Why CBGB Is Better Off Dead
CBGB, the legendary Bowery closet that launched the careers of such punk icons as the Ramones and Patti Smith, might be coming back from the dead.
Gothamist’s Jen Carlson on Wednesday hinted on “good authority” that the music club is in the market for new a Manhattan space. However, the noticeably unspecific blog post smelled of empty rumor according to the New York Observer, which yesterday called Carlson’s report “so vague it could mean literally anything.”
CBGB closed in 2006, and its owner, Hilly Kristal, died of lung cancer the following year. The Kristal family still owns CBGB’s name, and most of the beer-soaked memorabilia that was left behind when it shut down is still reportedly holed up in “a basement somewhere.”
The question is, does anyone outside of the Hot Topic set really want to see a CBGB knockoff sprout up somewhere else in the city?
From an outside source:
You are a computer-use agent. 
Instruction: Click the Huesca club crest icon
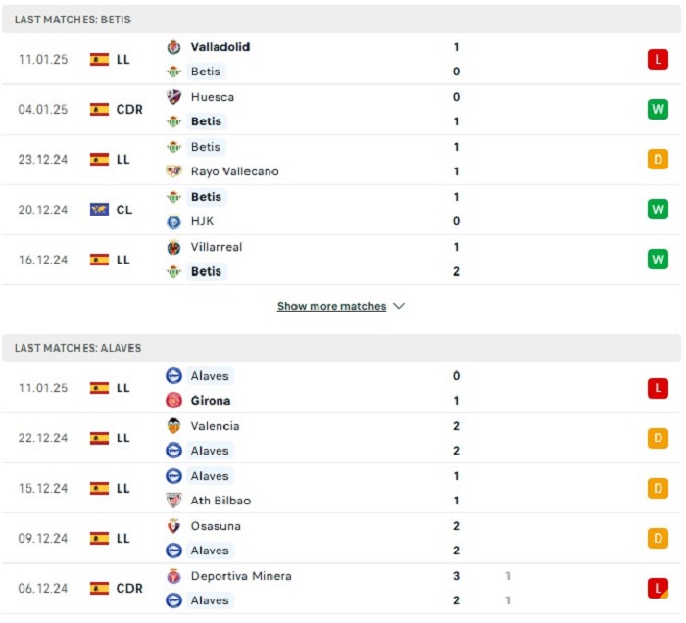173,97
Sure, it would have the CBGB name, and if the designers added enough Agnostic Front stickers and ripped the doors off the bathrooms, it might even look like the original, but who cares? The resulting venue would be no more CBGB than the Trump Taj Mahal is the actual Taj Mahal.
The energy and novelty that made CBGB what it was vanished from the city’s rock scene decades ago, and while the spirit of the club–and the music it spawned–definitely lives on, attempts to capture that spirit in a touristy reboot would be at best futile and at worst insulting.
A great punk club, like the bands it hosts, should know when to call it quits.